Oscar Schmidt defendeu o Flamengo entre 1999 e 2002, e foi campeão carioca de basqueteSeverino Silva/Arquivo O Dia

Rio - Ícone do basquete, Oscar Schmidt morreu nesta sexta-feira (17), aos 68 anos. Um dos maiores ídolos do esporte brasileiro, o Mão Santa deixou um legado com muitos momentos históricos e recordes. Símbolo de uma geração e responsável por colocar o Brasil no mapa internacional, ele também teve uma relação especial com o Flamengo, onde trabalhou com o técnico Miguel Ângelo da Luz. Em entrevista ao DIA, o treinador relembrou a parceria e exaltou a sua importância para o basquete.
"Falar de Oscar Schmidt é falar de um dos maiores nomes da história do nosso esporte. Independentemente de qualquer notícia ou momento, o que nunca muda é o tamanho do seu legado. Oscar não foi apenas um cestinha implacável, foi símbolo de paixão, entrega e amor pelo basquete. Inspirou gerações, colocou o Brasil no mapa do basquete mundial e mostrou que talento, aliado à coragem, pode romper qualquer barreira", disse Miguel Ângelo da Luz.
Campeão mundial com a seleção brasileira feminina em 1994, na Austrália, e medalhista de prata nos Jogos Olímpicos de 1996, em Atlanta, Miguel Ângelo da Luz trabalhou com Oscar Schmidt no Flamengo entre 2000 e 2002. Miguel, que foi o último treinador da carreira do Mão Santa, acompanhou de perto toda a sua dedicação e paixão pelo esporte, e guarda com carinho todas as memórias, principalmente o título do Campeonato Carioca de 2002.
"Eu posso afirmar, me desculpem todos os atletas de qualquer modalidade, ninguém treinou mais do que ele.
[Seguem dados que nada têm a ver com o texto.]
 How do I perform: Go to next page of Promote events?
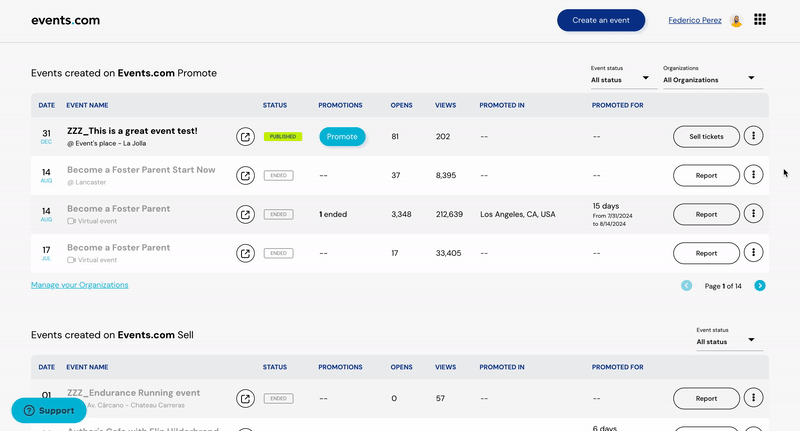tap(760, 286)
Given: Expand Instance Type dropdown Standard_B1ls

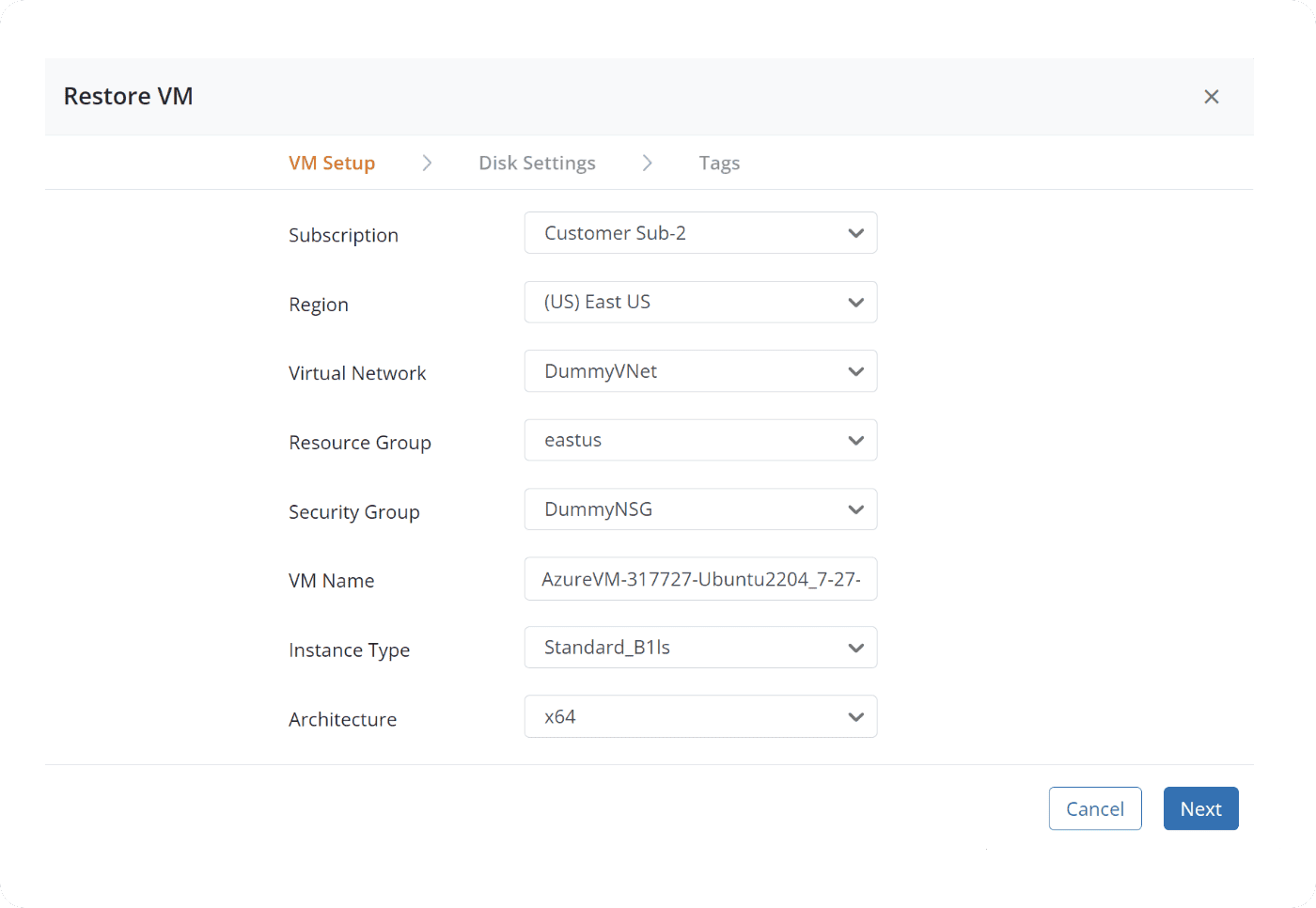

Era incansável. Tive o privilégio de ser seu último treinador. Depois, já como dirigente, quando montou a equipe Rio de Janeiro Telemar, estive ao seu lado como treinador, e juntos conquistamos o Campeonato Carioca e o Campeonato Brasileiro", completou.
Oscar Schmidt foi detentor do recorde de maior pontuador da história do basquete, com 49.703 pontos, até 2024, quando foi superado por LeBron James. Além disso, possui o recorde de mais pontos na história dos Jogos Olímpicos, com 1.093. Ele também é responsável por anotar a maior pontuação de uma partida em Olimpíadas (55 pontos contra a Espanha).
Pela seleção brasileira, o momento mais emblemático foi a conquista do ouro dos Jogos Pan-Americanos de 1987, em Indianápolis. Na época, Oscar Schmidt fez 46 pontos, sendo 35 no segundo tempo, liderou o Brasil na vitória de virada por 120 a 115 sobre os Estados Unidos, marcando a primeira derrota dos americanos em casa na história da competição.
Durante a carreira, Oscar Schmidt defendeu clubes como Palmeiras, Sírio, Corinthians e Flamengo, onde ele se aposentou do basquete, em 2003. Ele conquistou títulos como o Campeonato Brasileiro com Alviverde em 1977 e com o Timão em 1996, além do Mundial com o Sírio em 1979 e o Campeonato Carioca com o Rubro-Negro em 1999 e 2002.